Even if the Court accepts Plaintiffs' argument that the Master Complaint has no legal effect, Plaintiffs Johnson and Francis had sufficient knowledge of their permanent hair loss six months after completing chemotherapy. The Court discussed this in its application of contra non valentem. Plaintiff Johnson testified that she finished her cancer treatments in 2010 and that same year she became very concerned that her hair may not grow back at all. Yet she did not file suit until 2016 after seeing a law firm's television ad about Taxotere.14 Similarly, Plaintiff Francis testified that when her hair grew back months after finishing chemotherapy, it was thinner and had a different texture. Yet she did not act until 2016 when this lawsuit began. Based on the facts of these cases, the Court concluded that Plaintiffs had knowledge of their injuries years before they filed suit.

The Court will not allow Plaintiffs to avoid the application of prescription simply because their injuries are hard to define. Similarly, Plaintiffs cannot avoid prescription by being evasive in their Short Form Complaints about when their injuries occurred. Both as a general matter and for purposes of prescription, this MDL requires defining Plaintiffs' injury.15 This Court used a definition that the medical literature has adopted and that Plaintiffs have espoused. The Court will not reconsider its ruling on this.

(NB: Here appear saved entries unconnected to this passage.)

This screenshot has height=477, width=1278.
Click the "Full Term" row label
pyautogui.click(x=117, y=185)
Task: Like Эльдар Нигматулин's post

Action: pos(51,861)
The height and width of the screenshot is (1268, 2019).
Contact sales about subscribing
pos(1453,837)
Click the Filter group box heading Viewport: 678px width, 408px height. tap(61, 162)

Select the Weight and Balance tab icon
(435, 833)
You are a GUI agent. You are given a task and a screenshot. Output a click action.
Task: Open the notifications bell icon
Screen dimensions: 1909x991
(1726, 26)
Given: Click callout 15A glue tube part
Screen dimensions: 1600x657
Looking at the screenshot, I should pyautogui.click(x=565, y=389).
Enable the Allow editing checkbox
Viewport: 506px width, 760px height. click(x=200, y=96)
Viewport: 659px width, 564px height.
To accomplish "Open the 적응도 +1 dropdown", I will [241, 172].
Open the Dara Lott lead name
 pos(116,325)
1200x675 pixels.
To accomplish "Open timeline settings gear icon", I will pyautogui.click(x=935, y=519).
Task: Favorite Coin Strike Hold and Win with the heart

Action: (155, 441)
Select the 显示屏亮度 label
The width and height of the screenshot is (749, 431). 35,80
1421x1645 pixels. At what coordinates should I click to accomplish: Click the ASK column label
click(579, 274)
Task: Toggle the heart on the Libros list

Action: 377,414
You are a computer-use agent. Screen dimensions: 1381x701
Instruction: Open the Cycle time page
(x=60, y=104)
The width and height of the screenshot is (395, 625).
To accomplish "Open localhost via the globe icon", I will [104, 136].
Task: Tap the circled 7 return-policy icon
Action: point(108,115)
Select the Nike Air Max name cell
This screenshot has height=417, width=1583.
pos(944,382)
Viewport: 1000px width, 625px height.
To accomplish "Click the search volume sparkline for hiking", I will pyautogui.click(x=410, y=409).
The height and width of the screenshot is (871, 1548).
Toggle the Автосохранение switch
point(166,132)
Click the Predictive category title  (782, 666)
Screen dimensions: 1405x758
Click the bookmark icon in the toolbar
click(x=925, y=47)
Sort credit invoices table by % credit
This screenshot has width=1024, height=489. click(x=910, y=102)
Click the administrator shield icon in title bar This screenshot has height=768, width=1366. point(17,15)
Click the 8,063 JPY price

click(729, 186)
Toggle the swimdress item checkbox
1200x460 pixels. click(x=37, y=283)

Plaintiffs further argue that the Court did not properly apply the doctrine of contra non valentem. Plaintiffs argue that the Court failed to take into account Plaintiffs' education and intelligence as well as Sanofi's actions to allegedly conceal the risk of PCIA associated with Taxotere. This is not a proper argument for a Rule 59(e) motion but is instead a reiteration of Plaintiffs' original briefing. The Court already conducted an individualized analysis to determine when each Plaintiff had knowledge of her injury, and the Court found that Plaintiffs' injuries were readily apparent to them. For the reasons stated in its Order and Reasons, the Court rejects the argument that Plaintiffs were reasonable in failing to discover and investigate their injuries.

CONCLUSION

For the foregoing reasons, Plaintiffs' Motion for Reconsideration or, in the Alternative, for Clarification/Amendment of Judgments (Doc. 7857) is DENIED.

FootNotes


1. Docetaxel is the generic version of Taxotere.
2. Doc. 7571.
3. Doc. 4407 at ¶ 181.
4. Rec. Docs. 5734-4 and 6081-2.
5. For example, Plaintiffs' own expert Dr. Laura Plunkett adopted this definition in her expert report, writing that the medical literature generally defines irreversible alopecia as "hair loss that is still seen six months after treatment has ended." Doc. 6155-8 at 14.
6. Fed. R. Civ. P. 59(e).
7. Templet v. HydroChem Inc., 367 F.3d 473, 479 (5th Cir. 2004) (quoting Waltman v. Int'l Paper Co., 875 F.2d 468, 473 (5th Cir.1989)).
8. Guy v. Crown Equipment Corp., 394 F.3d 320, 325 (5th Cir. 2004) (internal quotations and citations omitted).
9. Templet, 367 F.3d at 479 (quoting Clancy v. Employers Health Ins. Co., 101 F.Supp.2d 463, 465 (E.D.La.2000)).
10. Doc. 7857 at 5.
11. In re Zofran (Ondansetron) Prods. Liab. Litig., 2017 WL 1458193, at *6 (D. Mass. Apr. 24, 2017).
12. Id.
13. Doc. 6155-8 at 14.
14. Doc. 5734-5. Johnson testified that she saw an advertisement by the Morris Bart law firm in the summer of 2016. After seeing the ad twice, she called the law firm and then filed suit soon after contacting the firm.
15. See e.g., In re Silica Prods. Liab. Litig., 398 F.Supp.2d 563, 621 ("In this MDL, there is no dispute that, as a general matter, . . . diagnoses [of the injuries] are relevant to plaintiffs' claims.").